### Problem to solve:
In the piece about teenage boys being recruited online, what has the young son taken to doing by the article's last line?

### Extract to read:
+++

I recently read an article about how teenage boys are getting recruited to the neo-Nazi movement in chat rooms associated with on-line gaming. A guy goes into chat with an anonymous partner in a game of alien blasting and finds out how he can put his murderous skills to work freeing America from undesirable people.
Cool!
In this article, a father is disturbed to find a lot of Nazi propaganda piled up on his printer, his son having forgotten to harvest the downloaded bounty. A conversation ensues, and so forth.
But don't fret. Before long, this kid turns out okay. The last line of the article points out the young fellow has taken to attending church.
All's well that ends well, right? What could come of church attendance that would cause a father to doubt its influence over an unformed mind?
Well...
You may recall a mass shooting in Pittsburgh, where a guy went into a Jewish temple and opened up on those he found there. His reasoning: All Jews must die.
On his anti-Semitic Web page, the man features a Bible quote from the Gospel of John. "Your father is the devil..." [John 8:44, King James Version]
So says Jesus to the Jews.
But there are many translations of the Bible. I believe the shooter's quote was more like: "Jews are the spawn of Satan."

+++

### Information provided:
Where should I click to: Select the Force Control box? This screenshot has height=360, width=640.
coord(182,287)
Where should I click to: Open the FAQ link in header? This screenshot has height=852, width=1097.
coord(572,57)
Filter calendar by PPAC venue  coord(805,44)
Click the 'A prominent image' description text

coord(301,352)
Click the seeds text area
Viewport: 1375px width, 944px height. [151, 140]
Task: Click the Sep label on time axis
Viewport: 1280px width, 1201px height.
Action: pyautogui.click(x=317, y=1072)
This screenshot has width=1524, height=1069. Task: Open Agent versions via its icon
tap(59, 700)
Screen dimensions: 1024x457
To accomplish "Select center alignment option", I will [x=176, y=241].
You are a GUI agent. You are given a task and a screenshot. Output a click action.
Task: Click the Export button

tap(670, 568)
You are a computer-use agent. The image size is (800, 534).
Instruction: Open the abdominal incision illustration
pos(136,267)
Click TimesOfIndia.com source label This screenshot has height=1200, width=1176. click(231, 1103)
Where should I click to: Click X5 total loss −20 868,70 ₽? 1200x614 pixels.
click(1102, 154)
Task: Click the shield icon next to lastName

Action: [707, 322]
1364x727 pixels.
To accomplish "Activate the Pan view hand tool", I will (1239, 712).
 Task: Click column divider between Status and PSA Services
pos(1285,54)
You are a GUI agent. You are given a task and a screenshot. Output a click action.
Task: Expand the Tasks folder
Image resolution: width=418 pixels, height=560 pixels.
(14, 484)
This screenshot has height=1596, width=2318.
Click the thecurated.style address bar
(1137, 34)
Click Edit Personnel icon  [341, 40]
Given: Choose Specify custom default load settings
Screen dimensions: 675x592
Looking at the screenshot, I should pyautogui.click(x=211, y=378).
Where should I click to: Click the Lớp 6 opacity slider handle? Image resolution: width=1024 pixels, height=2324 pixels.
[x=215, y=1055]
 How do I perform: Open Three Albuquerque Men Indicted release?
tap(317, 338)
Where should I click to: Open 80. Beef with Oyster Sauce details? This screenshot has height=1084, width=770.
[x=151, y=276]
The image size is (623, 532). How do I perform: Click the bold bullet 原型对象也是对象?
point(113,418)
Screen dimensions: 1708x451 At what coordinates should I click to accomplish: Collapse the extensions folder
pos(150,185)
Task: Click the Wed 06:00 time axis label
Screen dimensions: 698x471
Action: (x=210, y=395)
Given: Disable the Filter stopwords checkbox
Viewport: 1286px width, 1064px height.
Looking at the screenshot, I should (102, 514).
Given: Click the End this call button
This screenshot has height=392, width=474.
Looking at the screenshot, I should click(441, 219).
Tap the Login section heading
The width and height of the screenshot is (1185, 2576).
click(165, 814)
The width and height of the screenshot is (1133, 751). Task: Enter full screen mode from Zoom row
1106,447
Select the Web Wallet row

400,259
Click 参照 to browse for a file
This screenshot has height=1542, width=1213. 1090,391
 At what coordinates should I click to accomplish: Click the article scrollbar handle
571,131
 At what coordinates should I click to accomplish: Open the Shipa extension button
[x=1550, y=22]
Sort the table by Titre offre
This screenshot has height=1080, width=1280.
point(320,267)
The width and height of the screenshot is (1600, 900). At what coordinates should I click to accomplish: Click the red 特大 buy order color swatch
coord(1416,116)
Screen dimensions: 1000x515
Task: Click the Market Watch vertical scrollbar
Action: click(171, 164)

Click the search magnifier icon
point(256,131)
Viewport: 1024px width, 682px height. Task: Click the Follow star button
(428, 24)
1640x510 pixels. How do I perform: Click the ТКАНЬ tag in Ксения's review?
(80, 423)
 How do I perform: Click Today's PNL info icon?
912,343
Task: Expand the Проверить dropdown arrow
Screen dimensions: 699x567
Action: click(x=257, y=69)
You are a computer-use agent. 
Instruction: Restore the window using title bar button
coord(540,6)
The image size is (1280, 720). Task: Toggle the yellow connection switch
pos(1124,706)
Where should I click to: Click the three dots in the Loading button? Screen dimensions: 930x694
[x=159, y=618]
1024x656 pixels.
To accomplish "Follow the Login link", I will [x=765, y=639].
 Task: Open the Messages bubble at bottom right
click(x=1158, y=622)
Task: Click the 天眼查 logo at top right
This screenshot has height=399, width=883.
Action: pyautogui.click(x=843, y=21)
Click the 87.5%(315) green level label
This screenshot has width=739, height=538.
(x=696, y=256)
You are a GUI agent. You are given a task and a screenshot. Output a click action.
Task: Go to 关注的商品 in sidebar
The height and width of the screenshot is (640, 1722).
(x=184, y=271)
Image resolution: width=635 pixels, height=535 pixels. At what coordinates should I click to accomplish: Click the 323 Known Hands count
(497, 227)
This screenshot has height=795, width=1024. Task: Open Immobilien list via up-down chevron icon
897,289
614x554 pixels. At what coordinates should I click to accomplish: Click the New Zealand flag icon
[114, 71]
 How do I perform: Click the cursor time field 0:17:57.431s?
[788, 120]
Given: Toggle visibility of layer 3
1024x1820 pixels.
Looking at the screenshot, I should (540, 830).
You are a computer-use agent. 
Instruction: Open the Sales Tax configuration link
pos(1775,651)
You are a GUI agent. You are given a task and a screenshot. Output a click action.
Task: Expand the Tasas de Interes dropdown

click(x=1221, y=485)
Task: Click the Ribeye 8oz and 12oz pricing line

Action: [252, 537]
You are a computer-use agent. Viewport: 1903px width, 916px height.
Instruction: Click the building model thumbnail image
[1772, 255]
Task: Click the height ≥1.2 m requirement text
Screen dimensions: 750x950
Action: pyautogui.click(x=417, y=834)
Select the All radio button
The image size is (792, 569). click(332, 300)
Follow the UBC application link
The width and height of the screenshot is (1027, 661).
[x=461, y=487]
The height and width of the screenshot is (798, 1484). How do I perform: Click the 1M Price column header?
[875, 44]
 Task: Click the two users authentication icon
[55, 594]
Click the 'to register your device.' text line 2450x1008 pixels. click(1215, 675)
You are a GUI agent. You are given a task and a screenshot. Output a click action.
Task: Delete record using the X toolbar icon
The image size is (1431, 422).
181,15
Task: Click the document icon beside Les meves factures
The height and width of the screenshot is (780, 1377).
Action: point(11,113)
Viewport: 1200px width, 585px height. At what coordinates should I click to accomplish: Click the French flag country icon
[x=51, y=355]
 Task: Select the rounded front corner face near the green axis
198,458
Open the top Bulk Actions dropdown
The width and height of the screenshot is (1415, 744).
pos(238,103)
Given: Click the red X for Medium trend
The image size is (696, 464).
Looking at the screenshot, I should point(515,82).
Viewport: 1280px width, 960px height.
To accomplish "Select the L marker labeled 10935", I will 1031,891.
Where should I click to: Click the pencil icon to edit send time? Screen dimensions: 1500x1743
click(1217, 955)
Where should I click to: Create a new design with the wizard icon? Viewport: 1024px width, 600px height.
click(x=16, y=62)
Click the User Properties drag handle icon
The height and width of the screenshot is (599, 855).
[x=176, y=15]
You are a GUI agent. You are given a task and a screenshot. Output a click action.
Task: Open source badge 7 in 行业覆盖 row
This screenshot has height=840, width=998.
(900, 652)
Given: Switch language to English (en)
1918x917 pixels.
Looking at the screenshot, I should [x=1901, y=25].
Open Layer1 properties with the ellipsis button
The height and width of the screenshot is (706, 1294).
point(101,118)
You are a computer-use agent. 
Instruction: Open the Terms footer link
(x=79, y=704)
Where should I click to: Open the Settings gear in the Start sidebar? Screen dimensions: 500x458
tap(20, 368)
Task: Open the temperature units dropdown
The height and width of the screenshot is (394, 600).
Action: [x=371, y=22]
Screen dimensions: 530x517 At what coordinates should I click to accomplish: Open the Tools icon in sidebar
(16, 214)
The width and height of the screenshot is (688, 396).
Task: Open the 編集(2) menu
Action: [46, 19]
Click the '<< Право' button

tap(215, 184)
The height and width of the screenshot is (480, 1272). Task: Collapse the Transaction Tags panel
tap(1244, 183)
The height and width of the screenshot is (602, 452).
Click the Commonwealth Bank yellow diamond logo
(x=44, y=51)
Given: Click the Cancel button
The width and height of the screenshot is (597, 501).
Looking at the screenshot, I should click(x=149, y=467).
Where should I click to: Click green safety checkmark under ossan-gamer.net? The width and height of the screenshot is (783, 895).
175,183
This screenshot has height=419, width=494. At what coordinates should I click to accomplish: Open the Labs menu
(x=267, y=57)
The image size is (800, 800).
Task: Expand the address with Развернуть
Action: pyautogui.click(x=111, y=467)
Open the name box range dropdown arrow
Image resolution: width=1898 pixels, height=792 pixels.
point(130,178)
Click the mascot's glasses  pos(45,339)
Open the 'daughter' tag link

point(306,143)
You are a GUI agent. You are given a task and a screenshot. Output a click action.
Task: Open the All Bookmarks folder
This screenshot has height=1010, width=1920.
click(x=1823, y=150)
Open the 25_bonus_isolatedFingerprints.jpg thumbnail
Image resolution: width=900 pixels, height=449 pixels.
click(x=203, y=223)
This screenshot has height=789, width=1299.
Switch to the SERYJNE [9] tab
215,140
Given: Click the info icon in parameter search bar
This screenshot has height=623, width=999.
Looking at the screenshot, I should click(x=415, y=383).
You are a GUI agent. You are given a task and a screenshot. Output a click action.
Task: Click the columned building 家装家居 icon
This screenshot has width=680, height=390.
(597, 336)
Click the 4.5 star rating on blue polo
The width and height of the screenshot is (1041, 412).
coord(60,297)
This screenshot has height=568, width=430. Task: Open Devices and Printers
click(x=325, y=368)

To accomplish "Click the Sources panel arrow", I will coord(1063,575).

+++

### Finished exercise:
He has taken to attending church.